В таком же примерно ключе преподнесла весть о смерти Н. А. Скрыпника в статье под заголовком «Самоубийство большевистского лидера» и газета «Дейли Телеграф»[671].
Но особенной болью смерть Николая Алексеевича отозвалась в сердце сознательных украинцев, которых безжалостная судьба обильно разбросала по миру.

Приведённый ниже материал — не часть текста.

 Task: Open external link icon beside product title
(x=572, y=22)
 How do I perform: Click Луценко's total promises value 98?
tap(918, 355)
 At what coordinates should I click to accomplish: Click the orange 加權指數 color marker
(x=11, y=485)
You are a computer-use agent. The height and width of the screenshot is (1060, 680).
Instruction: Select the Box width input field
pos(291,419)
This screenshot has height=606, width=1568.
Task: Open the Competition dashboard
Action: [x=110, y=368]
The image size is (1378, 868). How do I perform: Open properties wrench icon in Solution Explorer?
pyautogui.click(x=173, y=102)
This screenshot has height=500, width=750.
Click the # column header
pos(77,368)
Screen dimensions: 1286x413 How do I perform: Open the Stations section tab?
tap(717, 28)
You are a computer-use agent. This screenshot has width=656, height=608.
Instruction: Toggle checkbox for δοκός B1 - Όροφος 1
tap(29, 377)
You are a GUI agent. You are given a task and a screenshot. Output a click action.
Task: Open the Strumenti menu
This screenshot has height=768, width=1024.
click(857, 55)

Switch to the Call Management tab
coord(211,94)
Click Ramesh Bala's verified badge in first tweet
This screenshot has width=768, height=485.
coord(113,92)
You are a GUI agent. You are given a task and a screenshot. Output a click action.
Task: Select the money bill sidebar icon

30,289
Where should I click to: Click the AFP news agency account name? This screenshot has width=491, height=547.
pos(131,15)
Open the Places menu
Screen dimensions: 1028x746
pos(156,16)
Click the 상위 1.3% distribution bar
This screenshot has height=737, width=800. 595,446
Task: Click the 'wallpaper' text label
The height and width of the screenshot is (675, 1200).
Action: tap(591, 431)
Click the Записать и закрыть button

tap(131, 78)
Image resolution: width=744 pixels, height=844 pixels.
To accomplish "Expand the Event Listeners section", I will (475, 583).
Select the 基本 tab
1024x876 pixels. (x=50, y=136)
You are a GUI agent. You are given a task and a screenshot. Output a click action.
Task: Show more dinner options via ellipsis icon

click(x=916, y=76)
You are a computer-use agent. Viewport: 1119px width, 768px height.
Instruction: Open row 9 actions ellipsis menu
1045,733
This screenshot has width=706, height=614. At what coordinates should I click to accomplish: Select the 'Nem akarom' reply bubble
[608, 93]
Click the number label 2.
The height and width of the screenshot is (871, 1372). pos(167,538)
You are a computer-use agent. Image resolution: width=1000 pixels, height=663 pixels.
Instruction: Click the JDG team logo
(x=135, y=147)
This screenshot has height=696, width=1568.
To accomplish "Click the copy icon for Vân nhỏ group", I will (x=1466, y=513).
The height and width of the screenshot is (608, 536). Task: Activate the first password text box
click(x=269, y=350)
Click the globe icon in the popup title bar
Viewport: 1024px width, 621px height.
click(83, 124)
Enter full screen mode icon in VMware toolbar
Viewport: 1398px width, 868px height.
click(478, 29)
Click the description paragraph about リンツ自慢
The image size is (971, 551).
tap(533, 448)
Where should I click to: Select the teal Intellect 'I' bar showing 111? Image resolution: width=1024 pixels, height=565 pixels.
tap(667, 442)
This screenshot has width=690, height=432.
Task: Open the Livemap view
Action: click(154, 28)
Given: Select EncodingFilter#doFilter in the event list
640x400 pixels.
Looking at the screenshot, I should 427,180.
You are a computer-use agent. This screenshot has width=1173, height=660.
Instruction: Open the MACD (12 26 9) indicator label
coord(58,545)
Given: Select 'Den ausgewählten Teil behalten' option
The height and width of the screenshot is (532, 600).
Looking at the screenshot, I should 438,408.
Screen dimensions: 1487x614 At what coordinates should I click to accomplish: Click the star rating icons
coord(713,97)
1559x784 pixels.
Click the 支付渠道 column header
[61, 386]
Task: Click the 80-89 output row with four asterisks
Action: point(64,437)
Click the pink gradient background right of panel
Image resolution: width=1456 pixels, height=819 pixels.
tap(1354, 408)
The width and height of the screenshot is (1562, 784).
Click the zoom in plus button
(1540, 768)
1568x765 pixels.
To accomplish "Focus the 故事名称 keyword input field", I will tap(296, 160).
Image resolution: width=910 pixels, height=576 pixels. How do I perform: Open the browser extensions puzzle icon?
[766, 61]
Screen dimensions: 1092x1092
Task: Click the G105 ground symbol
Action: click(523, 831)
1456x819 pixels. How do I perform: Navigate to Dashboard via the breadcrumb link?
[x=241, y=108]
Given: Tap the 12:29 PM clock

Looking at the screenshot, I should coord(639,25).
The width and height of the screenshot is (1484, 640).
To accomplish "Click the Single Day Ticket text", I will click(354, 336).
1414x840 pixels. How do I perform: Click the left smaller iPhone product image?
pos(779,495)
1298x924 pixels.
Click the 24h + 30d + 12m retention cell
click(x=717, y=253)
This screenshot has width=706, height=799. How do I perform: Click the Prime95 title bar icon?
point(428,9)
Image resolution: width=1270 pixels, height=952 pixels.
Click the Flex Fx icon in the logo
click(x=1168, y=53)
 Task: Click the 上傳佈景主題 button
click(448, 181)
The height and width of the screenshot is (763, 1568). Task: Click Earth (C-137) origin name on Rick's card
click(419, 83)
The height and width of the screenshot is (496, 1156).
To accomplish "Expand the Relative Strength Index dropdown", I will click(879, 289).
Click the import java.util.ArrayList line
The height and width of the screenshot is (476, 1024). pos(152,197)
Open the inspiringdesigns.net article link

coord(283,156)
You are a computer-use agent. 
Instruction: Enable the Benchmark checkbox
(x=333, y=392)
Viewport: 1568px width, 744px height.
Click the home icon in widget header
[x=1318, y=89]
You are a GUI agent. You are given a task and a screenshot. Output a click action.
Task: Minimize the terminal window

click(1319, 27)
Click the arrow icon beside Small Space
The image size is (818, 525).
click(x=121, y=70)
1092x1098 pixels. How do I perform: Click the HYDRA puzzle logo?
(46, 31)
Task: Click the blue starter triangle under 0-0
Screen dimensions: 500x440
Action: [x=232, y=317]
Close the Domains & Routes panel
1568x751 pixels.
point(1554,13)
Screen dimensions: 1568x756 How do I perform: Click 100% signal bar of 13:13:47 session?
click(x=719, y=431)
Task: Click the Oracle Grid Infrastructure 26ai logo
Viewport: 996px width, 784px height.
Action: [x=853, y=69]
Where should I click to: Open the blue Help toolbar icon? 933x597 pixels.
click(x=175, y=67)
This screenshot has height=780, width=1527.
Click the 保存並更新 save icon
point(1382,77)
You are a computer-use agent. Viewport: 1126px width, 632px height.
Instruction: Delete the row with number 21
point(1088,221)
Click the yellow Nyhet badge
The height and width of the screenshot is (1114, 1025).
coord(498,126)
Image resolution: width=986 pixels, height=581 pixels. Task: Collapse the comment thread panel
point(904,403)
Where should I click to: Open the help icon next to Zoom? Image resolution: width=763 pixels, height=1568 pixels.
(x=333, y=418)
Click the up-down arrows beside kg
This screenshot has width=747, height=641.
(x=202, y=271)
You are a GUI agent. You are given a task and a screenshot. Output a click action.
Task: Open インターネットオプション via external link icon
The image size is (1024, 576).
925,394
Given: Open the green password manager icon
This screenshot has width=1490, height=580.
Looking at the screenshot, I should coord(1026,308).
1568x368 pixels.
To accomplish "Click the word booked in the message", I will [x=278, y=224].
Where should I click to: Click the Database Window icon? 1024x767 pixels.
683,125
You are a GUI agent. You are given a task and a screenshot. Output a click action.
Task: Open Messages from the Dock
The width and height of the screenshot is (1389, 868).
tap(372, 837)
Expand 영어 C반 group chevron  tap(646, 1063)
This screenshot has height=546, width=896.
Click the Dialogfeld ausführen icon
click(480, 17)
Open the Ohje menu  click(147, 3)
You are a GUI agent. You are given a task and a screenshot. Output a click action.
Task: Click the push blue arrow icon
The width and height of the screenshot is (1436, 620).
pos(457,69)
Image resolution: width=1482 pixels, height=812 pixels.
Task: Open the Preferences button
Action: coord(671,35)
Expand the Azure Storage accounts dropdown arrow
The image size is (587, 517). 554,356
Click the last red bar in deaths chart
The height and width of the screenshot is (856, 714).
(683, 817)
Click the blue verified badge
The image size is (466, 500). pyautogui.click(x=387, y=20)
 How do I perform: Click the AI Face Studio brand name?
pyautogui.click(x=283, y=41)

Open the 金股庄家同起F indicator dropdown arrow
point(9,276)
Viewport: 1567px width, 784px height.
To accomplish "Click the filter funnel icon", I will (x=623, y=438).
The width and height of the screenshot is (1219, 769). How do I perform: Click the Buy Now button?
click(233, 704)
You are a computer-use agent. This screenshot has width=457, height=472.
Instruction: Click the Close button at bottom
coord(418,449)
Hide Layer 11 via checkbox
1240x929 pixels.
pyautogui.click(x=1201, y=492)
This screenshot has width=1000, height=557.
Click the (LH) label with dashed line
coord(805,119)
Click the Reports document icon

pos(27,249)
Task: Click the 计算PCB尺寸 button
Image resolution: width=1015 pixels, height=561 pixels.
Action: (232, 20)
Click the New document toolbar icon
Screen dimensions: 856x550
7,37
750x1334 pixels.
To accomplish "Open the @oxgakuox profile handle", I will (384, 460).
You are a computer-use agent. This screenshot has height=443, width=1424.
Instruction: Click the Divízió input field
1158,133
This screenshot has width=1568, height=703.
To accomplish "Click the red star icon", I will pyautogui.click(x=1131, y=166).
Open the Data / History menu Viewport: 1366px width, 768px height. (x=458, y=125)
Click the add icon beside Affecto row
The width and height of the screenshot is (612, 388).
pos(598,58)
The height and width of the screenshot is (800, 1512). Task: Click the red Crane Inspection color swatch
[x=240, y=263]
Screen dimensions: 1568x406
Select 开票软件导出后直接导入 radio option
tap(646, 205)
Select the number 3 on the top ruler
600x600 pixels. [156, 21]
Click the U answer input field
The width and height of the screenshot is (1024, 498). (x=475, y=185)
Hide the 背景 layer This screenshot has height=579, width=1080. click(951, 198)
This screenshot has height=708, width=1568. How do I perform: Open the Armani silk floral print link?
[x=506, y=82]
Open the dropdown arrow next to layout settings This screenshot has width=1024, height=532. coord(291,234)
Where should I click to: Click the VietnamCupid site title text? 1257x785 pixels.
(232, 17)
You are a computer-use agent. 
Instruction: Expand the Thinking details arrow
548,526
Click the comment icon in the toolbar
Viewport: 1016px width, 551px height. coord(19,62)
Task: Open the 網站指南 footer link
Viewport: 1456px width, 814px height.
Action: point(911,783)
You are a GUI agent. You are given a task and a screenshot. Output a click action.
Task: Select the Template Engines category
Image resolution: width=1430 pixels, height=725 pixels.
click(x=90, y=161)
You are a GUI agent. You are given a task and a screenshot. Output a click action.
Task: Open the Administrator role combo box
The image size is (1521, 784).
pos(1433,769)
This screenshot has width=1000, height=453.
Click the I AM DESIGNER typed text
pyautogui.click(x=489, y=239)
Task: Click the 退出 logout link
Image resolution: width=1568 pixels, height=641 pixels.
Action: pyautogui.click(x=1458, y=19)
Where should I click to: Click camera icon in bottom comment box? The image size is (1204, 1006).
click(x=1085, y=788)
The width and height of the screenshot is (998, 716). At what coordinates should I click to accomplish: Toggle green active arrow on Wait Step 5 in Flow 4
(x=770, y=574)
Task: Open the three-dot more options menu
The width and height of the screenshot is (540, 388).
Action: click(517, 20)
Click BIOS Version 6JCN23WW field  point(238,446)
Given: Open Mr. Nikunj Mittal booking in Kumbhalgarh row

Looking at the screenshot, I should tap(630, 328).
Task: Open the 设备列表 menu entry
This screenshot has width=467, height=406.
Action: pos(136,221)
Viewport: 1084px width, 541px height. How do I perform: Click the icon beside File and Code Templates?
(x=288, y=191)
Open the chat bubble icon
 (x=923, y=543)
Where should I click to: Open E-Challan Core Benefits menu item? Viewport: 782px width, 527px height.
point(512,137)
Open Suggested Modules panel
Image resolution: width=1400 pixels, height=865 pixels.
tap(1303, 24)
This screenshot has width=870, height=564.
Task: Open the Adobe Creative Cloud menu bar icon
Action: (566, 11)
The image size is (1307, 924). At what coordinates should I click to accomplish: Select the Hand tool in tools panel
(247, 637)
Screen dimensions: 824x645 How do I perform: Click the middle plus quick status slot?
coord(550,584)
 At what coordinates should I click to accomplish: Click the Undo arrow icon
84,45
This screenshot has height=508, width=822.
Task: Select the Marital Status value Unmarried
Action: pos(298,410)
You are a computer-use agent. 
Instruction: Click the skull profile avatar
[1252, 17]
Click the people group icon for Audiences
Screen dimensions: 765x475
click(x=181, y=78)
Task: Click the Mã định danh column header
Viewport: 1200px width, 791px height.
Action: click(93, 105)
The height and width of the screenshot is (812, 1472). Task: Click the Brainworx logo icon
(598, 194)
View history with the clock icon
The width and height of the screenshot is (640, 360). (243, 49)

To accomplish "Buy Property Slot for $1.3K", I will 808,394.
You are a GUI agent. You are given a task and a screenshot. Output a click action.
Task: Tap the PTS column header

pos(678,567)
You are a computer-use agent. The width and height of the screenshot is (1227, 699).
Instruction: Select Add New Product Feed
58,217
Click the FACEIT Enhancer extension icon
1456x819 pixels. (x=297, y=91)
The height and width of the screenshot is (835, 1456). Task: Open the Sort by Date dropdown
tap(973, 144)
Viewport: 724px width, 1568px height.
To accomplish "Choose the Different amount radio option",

…Сведения о харьковском выстреле дошли и до Приморских Альп во Франции, где проживал Владимир Винниченко. Отношения двух выдающихся государственных деятелей однозначно охарактеризовать невозможно, ведь их спектр оказался довольно широк: от взаимоуважения к интеллекту, творческим способностям и достижениям до идеологического, политического, даже военного противостояния и борьбы, когда судьбой было суждено, чтобы они в одно и то же время возглавляли различные правительства одной и той же Украины.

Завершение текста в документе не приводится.